- What the exercise asks
Collect from the data below each line with "Click".

- Material to process
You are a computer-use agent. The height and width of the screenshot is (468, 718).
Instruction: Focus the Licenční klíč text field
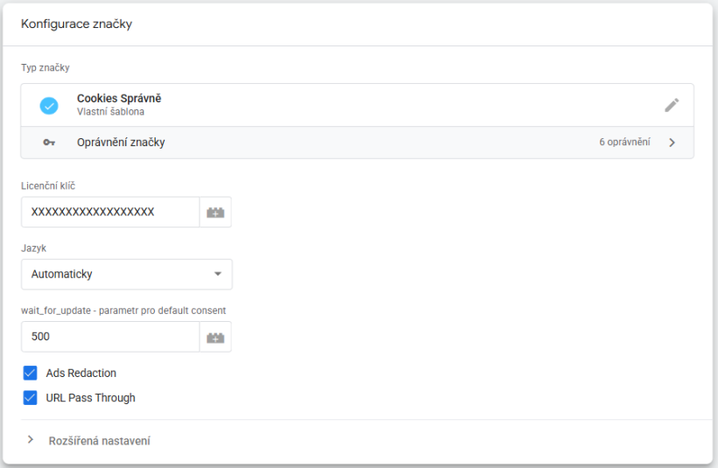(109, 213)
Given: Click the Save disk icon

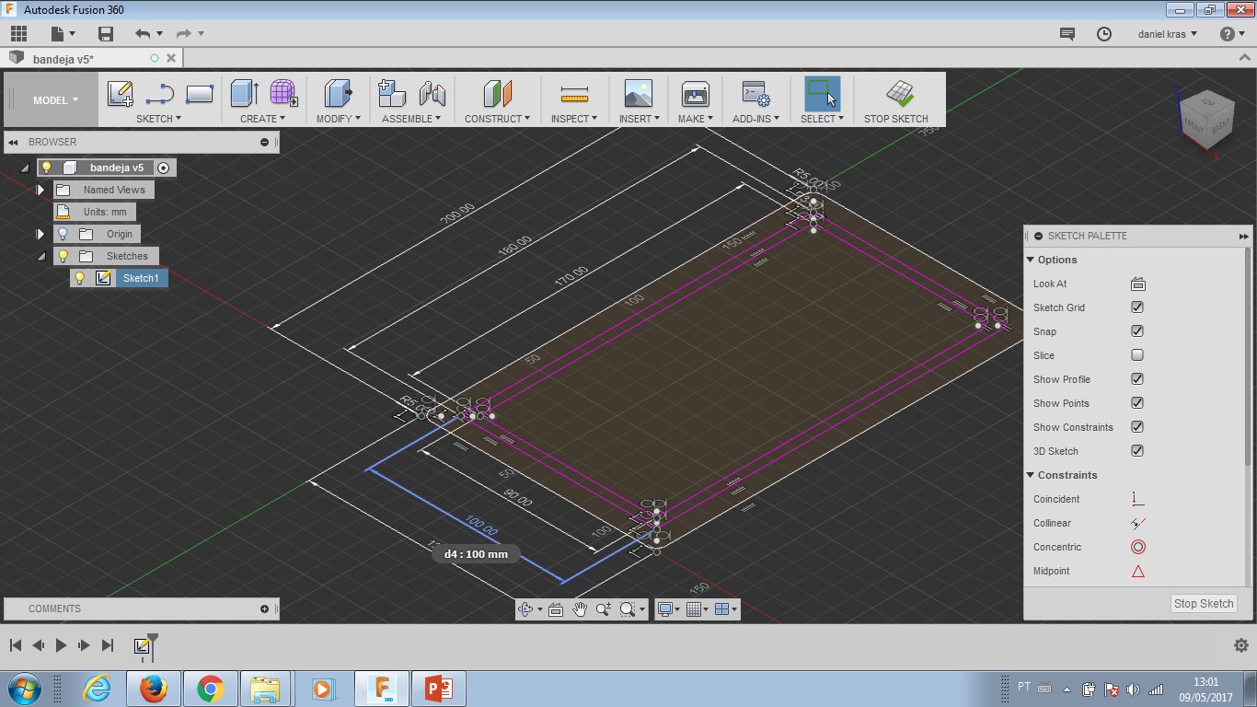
---
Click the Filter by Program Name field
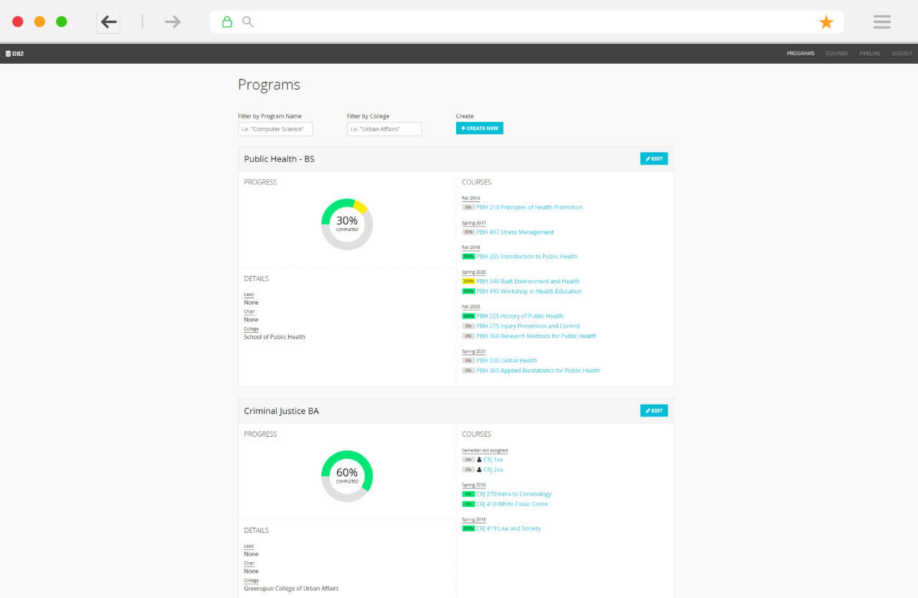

- Answer space
Given: Click the Save disk icon
Click the Filter by Program Name field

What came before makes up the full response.